206) The American Astronaut (2001)


206) The American Astronaut (2001) Dir: Cory McAbee Date Released (OOP DVD): February 2005 Date Seen: July 2nd, 2009 Rating: 4/5

A warning to anyone about to watch writer/director Cory McAbee's 2001 science fiction musical/space western The American Astronaut: ignore the ending coda. It attempts to resolve a resolution-less story in a manner that makes flying off into the sunset in an alien Cadillac look downright conclusive. Though McAbee's plot runs out of steam about three-quarters of the way through its scant 92-minute-long runtime, the way that it develops its characters' sexual psychoses is what keeps the film intriguing.

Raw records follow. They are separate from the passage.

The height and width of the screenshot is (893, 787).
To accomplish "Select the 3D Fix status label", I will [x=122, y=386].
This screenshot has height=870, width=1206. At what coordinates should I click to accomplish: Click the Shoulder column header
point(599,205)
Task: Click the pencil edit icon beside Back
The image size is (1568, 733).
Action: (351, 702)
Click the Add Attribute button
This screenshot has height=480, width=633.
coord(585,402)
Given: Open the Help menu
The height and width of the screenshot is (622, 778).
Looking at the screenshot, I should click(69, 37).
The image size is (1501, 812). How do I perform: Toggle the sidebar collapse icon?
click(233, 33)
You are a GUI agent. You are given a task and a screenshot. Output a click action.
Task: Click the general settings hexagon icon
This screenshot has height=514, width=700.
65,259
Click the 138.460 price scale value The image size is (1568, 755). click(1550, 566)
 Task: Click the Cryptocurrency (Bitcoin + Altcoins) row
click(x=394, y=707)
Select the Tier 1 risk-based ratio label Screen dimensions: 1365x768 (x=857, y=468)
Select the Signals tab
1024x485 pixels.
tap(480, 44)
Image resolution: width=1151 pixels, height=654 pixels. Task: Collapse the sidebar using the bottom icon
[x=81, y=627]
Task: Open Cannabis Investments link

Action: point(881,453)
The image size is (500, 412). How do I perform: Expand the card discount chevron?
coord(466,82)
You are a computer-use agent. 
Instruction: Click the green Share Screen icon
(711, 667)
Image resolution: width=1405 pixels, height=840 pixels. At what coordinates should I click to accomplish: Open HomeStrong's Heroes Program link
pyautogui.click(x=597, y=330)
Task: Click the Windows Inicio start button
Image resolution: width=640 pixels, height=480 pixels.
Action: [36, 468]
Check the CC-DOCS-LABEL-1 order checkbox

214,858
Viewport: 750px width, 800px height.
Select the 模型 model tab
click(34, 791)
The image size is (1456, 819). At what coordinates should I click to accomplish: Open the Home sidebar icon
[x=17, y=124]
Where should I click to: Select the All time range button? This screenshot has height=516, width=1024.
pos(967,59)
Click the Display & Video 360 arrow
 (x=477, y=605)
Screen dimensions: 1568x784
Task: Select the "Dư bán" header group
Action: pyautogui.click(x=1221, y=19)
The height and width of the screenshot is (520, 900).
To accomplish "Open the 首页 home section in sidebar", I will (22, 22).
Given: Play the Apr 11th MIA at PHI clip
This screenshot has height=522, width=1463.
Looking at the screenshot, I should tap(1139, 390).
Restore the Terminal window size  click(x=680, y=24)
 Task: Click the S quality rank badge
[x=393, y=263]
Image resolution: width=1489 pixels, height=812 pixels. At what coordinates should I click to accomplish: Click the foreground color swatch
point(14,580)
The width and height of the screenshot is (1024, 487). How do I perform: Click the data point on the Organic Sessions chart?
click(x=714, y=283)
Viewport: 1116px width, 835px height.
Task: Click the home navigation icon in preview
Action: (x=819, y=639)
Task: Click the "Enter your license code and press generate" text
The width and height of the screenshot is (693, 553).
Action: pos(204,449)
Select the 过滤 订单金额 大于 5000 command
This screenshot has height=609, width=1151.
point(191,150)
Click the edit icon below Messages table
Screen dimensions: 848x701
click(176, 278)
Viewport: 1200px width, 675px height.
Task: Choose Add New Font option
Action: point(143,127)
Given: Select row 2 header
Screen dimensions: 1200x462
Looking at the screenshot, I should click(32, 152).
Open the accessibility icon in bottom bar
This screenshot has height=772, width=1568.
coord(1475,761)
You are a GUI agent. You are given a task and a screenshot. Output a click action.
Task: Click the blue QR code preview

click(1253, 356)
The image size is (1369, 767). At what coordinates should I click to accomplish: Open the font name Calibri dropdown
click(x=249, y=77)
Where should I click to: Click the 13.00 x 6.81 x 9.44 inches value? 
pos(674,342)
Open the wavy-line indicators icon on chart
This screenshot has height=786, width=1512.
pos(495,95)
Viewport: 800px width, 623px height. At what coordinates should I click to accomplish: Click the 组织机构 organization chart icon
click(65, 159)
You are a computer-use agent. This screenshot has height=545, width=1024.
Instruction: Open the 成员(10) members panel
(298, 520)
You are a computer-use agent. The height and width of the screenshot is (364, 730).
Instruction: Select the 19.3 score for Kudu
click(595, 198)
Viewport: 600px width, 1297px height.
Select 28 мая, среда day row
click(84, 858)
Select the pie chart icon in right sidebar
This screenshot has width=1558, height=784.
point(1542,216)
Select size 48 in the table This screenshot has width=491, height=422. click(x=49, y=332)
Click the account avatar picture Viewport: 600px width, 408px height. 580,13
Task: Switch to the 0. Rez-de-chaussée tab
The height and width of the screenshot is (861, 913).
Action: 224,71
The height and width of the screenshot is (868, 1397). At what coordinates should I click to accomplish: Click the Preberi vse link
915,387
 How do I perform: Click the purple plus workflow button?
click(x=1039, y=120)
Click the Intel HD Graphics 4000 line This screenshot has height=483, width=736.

The coda unsuccessfully tries to dispel the blunt suggestions of attraction between Samuel Curtis (McAbee), a space trader and "The Boy Who Actually Saw a Woman's Breast" (Greg Russell Cook), hints which are the lifeblood of the film. 

This is a minor but important setback for a film that ironically insists that what makes outer space so weird and wonderful is that how it warps the minds of its travelers in ways that cannot be expressed. All the major players in The American Astronaut are at least slightly sex deranged. Curtis, played by a 40 year-old McAbee, flirts with "The Boy" in an interminable montage sequence full of slow-motion giggling and exchanged furtive glances. "The Boy" is supposed to be 16 years-old and the idol of a sex-crazed planet of grimy male work slaves, none of whom have ever seen a creature with a Y chromosome. He is being shipped to the Venusians, a planet of women able to procreate on their own that will use the teen as their stag. Meanwhile, Prof. Hess (Rocco Sisto), Curtis' arch-nemesis, looks to have had some kind of taboo altercation with our hero for which he has always blamed Curtis, though that something is thankfully never fully explained.

These libidinal hang-ups are fittingly expressed not through expository dialgue but through winning amateur musical numbers and the thick fog of shadows that surround the men thanks to cinematographer W. Mott Hupfel III's rich black-and-white photography. The film thus does not ever capably provide a uniform polish to its story. Instead, it zooms along on a boundless supply of energy and visual ingenuity. Atmosphere trumps explanations here, making the final coda a negligible speedbump in an otherwise charming and demented alternative space opera.